Castlewellan Castle is a Scottish baronial castle built by the Annesley family between 1856 and 1858. It stands close to the entrance of the arboretum overlooking Castlewellan Lake and was built on the site of an old church.

The castle was built by The 4th Earl Annesley, who commissioned the Scottish architect William Burn to design it. It was built of locally quarried granite by the Parker partnership of Liverpool.

On the death of the unmarried 4th Earl in 1874, the original estate, much larger than the present park, passed to his brother Hugh, 5th Earl Annesley, who considerably enhanced the arboretum. His son, Francis, 6th Earl Annesley, inherited in 1908 but was killed in the First World War in 1914, after which the earldom passed to his cousin Walter and the Castlewellan Estate to his sister, Lady Mabel Annesley. She left it to her son Gerald Francis Annesley (born Gerald Sowerby), who sold it to the government.

Since 1974, after standing empty for ten years, the castle has been used as a Christian conference centre.

==Flora==
The Castlewellan Gold Leyland cypress was developed in the park from a mutant tree.
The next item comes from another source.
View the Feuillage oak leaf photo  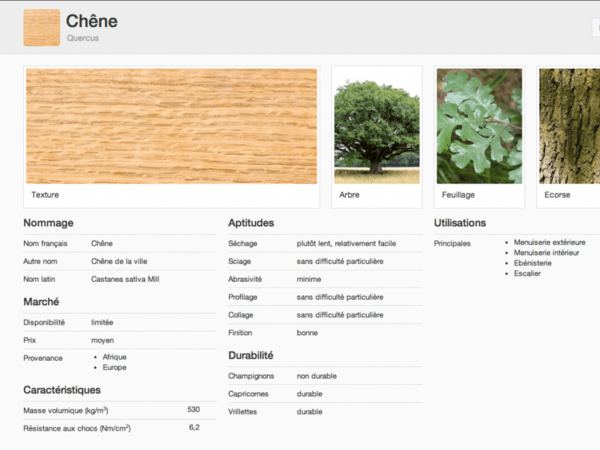pyautogui.click(x=479, y=126)
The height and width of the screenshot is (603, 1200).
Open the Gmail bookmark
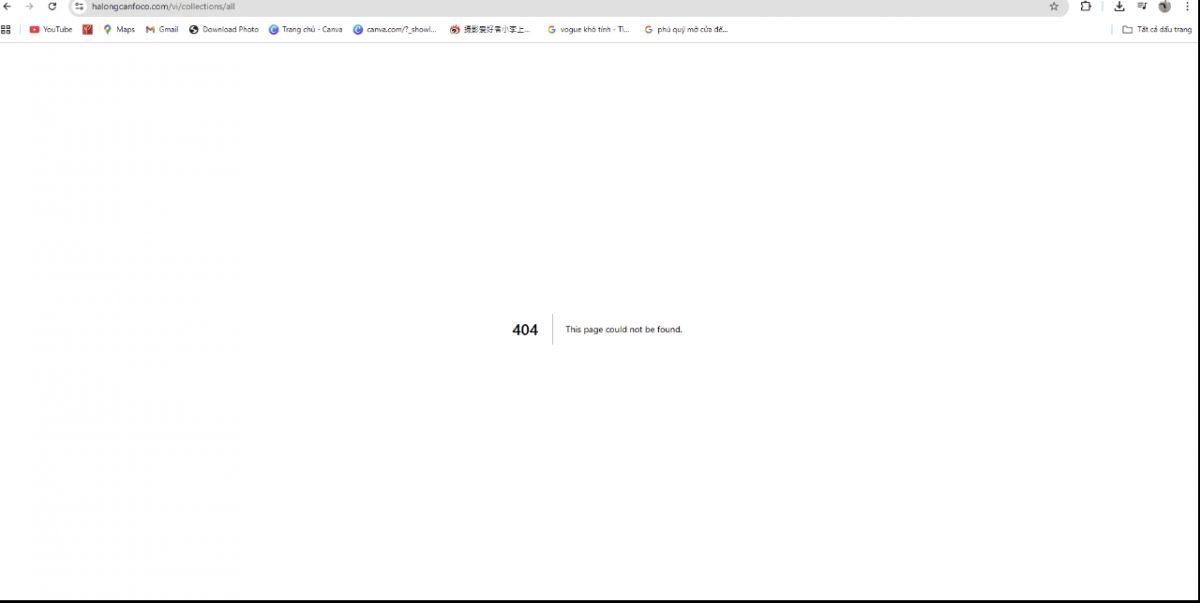[x=162, y=29]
It was selected by the park director, John Keown, and named Cupressus macrocarpa 'Keownii' in 1963. The original specimen is located in the ornamental gardens.

The national Arboretum of Northern Ireland is located in the park. It was first started in 1740 and contains trees from Asia, Australasia, and North and South America, including Athrotaxis, Japanese Maple and Giant sequoia planted in the 1850s. In May 2018 the arboretum was awarded a plaque by the International Dendrology Society for having a "dendrological collection of exceptional merit." The society encourages the conservation of rare and endangered plants and trees.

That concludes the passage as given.